Marc Summers, general counsel for The Jockey Club, which is spearheading the federal push, presented a new look at the progress of the National Uniform Medication Program, which is being adopted state by state and at times piece by piece because of various legislative procedures in each jurisdiction. The program was created by the Racing Medication and Testing Consortium and adopted by the Association of Racing Commissioners International.

Summers said in the two years since the program was formed, nine states have fully implemented it, or less than one-quarter of racing states. Major states such as California, Florida, Kentucky, and New York have adopted most components of the program but are awaiting legislative approval to complete the process.

"There are a lot of statistics flying about regarding states enacting NUMP," Summers said. "Let's be sure not to miss the forest for the trees. That 70% figure you have heard so much about relates to implementation of only one of the four parts of NUMP."

Summers said the nine states in 2014 accounted for 20% of Thoroughbred races, 18% of purses, 24% of starters, 20% of starts, and 19% of race days. In contrast, the Racing Medication and Testing Consortium, of which The Jockey Club is a member, views the numbers in a far more positive light.
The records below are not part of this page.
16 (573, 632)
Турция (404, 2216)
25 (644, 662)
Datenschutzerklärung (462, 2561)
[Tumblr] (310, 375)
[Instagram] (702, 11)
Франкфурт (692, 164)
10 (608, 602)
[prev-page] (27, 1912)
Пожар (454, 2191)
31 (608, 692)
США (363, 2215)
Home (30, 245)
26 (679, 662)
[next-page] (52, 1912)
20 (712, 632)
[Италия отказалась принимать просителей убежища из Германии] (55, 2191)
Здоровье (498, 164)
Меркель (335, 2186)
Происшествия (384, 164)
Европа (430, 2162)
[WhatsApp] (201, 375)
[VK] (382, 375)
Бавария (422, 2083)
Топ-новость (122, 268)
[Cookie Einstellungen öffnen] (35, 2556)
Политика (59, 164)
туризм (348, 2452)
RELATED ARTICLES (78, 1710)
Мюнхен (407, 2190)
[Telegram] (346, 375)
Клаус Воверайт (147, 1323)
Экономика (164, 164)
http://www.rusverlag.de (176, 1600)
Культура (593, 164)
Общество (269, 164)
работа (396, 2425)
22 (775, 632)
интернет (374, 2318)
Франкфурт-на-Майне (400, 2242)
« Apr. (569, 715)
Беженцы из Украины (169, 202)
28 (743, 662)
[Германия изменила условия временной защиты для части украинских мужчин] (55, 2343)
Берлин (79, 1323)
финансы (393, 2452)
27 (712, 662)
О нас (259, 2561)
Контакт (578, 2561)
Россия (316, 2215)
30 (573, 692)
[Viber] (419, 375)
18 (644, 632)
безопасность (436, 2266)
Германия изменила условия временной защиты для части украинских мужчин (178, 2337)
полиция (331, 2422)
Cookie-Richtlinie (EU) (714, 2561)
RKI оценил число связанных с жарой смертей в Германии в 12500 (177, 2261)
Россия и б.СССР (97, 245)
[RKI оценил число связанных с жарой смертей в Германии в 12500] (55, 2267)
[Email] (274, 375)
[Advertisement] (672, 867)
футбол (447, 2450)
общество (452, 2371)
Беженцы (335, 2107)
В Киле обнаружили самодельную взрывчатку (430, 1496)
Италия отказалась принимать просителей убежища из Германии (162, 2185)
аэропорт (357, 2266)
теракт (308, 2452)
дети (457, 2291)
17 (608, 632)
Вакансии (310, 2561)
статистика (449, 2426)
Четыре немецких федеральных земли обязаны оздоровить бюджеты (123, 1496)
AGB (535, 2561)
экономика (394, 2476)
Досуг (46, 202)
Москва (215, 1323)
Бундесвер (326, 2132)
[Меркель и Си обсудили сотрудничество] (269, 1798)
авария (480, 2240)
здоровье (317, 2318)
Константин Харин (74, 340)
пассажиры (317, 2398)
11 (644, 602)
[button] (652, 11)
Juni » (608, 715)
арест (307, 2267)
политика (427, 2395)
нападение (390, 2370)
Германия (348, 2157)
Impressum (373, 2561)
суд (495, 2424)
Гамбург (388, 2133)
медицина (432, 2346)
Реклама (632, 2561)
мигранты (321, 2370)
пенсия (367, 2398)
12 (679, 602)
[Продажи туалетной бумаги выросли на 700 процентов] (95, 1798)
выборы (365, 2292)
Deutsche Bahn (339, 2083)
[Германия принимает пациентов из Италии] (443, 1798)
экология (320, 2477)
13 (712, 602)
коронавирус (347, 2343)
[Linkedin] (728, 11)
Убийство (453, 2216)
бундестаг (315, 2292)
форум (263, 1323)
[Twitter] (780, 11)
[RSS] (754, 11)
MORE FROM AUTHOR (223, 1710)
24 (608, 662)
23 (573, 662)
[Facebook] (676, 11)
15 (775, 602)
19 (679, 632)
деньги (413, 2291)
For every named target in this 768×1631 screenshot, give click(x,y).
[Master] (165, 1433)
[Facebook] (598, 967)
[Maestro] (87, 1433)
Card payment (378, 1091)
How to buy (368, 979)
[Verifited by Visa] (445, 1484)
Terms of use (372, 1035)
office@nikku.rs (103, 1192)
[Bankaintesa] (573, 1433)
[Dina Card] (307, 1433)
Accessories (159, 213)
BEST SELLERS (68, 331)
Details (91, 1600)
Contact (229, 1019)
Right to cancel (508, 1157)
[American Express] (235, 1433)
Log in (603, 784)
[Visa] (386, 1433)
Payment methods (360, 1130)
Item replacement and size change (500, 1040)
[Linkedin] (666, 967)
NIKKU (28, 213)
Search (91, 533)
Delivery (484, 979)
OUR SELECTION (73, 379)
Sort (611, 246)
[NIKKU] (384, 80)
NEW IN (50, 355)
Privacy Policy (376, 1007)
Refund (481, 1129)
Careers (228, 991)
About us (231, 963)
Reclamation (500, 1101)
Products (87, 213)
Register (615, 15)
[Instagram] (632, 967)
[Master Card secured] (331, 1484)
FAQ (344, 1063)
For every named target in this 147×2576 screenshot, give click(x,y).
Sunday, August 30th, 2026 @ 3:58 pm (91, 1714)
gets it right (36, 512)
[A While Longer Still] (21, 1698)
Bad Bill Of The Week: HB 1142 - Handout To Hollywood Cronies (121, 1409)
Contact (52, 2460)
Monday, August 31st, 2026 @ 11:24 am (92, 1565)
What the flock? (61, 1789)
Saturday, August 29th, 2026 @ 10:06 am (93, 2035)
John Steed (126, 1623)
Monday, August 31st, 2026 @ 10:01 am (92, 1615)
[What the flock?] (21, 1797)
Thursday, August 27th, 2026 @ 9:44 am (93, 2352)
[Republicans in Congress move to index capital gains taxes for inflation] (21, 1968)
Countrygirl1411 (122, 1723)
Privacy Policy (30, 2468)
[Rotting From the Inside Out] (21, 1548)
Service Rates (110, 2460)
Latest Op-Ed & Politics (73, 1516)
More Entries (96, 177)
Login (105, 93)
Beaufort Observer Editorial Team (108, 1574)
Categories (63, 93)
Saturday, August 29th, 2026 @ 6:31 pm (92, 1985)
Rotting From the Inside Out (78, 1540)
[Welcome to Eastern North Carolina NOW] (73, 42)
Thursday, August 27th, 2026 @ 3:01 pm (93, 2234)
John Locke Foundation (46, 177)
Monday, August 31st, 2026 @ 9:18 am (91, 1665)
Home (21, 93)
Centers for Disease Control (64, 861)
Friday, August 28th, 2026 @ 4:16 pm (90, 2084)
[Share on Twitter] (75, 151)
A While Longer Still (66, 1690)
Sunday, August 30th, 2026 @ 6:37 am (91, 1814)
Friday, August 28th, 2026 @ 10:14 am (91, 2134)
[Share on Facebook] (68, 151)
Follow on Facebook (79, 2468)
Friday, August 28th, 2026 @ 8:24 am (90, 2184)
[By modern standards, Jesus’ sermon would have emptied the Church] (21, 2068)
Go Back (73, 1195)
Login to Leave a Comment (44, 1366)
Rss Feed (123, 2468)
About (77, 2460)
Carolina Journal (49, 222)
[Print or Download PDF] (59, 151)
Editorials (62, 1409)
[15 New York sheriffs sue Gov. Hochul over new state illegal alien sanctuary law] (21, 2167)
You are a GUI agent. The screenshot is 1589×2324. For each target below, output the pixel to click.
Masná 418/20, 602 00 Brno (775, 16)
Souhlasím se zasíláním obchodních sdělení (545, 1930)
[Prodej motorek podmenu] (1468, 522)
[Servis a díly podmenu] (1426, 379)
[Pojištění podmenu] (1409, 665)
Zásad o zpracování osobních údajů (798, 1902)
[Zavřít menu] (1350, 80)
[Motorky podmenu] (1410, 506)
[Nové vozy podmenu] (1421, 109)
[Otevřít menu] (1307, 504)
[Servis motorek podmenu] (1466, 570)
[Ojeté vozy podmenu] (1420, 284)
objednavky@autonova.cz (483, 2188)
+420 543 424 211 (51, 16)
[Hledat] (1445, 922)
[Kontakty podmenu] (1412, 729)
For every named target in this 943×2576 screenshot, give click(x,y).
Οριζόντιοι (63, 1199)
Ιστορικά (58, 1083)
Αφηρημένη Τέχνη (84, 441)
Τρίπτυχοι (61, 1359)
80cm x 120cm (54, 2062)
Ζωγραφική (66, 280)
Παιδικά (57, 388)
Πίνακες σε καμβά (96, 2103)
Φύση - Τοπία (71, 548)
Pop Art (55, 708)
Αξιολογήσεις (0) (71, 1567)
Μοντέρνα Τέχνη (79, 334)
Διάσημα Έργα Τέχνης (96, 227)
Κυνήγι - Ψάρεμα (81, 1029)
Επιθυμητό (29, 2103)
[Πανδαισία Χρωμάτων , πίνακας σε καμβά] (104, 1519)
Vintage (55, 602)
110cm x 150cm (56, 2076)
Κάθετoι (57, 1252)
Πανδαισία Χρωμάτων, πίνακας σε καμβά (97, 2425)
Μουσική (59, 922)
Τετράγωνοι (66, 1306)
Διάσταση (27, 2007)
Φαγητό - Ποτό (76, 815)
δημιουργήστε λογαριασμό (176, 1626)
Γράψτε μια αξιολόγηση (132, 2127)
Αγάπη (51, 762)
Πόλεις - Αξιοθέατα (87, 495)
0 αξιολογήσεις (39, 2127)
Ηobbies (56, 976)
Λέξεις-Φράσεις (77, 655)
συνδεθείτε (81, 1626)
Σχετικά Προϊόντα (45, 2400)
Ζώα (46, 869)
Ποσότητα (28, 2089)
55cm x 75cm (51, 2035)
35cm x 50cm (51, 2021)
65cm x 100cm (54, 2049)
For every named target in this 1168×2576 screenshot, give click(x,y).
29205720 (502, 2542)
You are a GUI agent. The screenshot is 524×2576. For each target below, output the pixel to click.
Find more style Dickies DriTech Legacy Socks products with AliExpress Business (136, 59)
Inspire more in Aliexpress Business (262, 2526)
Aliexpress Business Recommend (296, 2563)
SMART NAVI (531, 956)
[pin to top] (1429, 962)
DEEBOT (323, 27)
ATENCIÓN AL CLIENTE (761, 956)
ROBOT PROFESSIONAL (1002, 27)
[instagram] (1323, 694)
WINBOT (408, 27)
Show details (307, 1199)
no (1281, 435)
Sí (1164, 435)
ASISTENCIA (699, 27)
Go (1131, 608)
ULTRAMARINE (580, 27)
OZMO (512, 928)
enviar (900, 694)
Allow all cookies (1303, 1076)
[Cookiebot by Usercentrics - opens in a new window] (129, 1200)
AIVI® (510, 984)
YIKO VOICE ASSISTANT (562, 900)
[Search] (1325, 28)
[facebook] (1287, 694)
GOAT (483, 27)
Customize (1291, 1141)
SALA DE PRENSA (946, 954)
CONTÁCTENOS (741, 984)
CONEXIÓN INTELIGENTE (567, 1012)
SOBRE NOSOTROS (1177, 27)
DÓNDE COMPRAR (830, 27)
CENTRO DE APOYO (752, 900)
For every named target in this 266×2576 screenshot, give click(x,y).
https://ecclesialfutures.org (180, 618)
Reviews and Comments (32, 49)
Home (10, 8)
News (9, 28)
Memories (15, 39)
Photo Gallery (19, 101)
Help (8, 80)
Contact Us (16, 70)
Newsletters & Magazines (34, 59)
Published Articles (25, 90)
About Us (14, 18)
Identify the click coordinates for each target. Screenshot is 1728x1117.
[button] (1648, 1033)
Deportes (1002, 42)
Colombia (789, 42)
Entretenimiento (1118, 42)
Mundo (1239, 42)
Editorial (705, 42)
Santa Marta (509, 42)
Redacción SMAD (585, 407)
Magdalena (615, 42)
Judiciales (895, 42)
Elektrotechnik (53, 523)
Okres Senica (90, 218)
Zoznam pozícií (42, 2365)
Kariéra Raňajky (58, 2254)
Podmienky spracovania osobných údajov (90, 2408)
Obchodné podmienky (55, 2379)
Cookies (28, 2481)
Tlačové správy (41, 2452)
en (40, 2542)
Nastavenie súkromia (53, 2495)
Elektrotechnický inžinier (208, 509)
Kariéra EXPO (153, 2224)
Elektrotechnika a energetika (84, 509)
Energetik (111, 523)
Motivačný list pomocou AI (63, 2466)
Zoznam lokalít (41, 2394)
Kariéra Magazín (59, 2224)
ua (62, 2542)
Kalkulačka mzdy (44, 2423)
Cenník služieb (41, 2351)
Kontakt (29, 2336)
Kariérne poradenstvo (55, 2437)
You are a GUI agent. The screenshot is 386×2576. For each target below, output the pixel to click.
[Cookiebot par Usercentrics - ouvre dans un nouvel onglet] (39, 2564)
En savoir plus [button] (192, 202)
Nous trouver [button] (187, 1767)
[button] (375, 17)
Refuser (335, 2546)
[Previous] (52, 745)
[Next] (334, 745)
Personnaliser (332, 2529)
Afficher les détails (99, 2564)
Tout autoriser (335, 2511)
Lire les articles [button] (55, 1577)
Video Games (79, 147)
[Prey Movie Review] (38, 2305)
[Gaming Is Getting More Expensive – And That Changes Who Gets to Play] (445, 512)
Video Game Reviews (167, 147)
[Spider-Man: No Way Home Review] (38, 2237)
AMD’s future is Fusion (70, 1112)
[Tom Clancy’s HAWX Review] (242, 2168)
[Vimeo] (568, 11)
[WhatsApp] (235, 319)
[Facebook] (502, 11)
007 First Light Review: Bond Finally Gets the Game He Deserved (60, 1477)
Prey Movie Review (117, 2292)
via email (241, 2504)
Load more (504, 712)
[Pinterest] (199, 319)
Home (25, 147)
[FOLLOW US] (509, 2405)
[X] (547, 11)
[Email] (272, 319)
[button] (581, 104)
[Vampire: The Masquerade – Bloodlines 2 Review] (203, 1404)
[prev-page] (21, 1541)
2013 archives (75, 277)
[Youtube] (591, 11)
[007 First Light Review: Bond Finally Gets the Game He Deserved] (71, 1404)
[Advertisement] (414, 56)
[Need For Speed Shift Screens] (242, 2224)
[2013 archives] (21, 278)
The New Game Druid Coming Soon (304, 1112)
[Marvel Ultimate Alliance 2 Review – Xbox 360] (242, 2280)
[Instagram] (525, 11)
"All of those numbers hover around 20%," Summers said. "The glass isn't even half full and things are even worse when considering graded stakes, our most important races. Make no mistake: There has been progress, and a lot of people including (Thoroughbred Horsemen's Association chairman) Alan Foreman, RMTC executive director Dr. Dionne Benson, and a number of my colleagues at The Jockey Club, should be recognized for their very significant efforts towards getting NUMP off the ground.

"Clearly, the failure to achieve national uniformity is not due to a lack of desire, effort, will, or sufficient ingenuity to effect positive change. The problem lies in the fact that racing is governed by 38 distinct government organizations, each with its own political processes, constituencies, desires, goals, and impediments."

Summers said only full application of the National Uniform Medication Program "will get racing close to where it needs to be from an anti-doping prospective."

Dr. Clara Fenger, a Kentucky-based veterinarian and a founder of the North American Association of Racetrack Veterinarians, again said horse racing stands up well against organizations that do drug testing in human sports. But she took issue with the Controlled Therapeutic Medication Schedule of 26 commonly used drugs authored by the RMTC.

Fenger claimed the science behind the bulk of threshold testing levels for the 26 drugs is questionable or hasn't been fully released; Foreman, who also serves as vice chairman of the RMTC, has called such claims a red herring. Fenger also noted the disparity in threshold levels for the naturally occurring mineral cobalt, not only in the U.S., but around the world.

"When a rule is right, it has been adopted rapidly around the country," she said. "There has to be accurate science behind it."

As for the regulators, ARCI president Ed Martin said any federal legislation should be carefully vetted in light of states' rights issues. He also said there is a big difference between state racing regulatory agencies and the Thoroughbred Horseracing Anti-Doping Authority, which would be created under the bill to hire USADA.

"Government agencies are accountable (to the public) and transparent," Martin said. "Checks and balances would be weakened if not eliminated. We have invited USADA to collaborate with us. There is no need for confrontation. This (industry) political campaign is divisive and doesn't advance our common goals."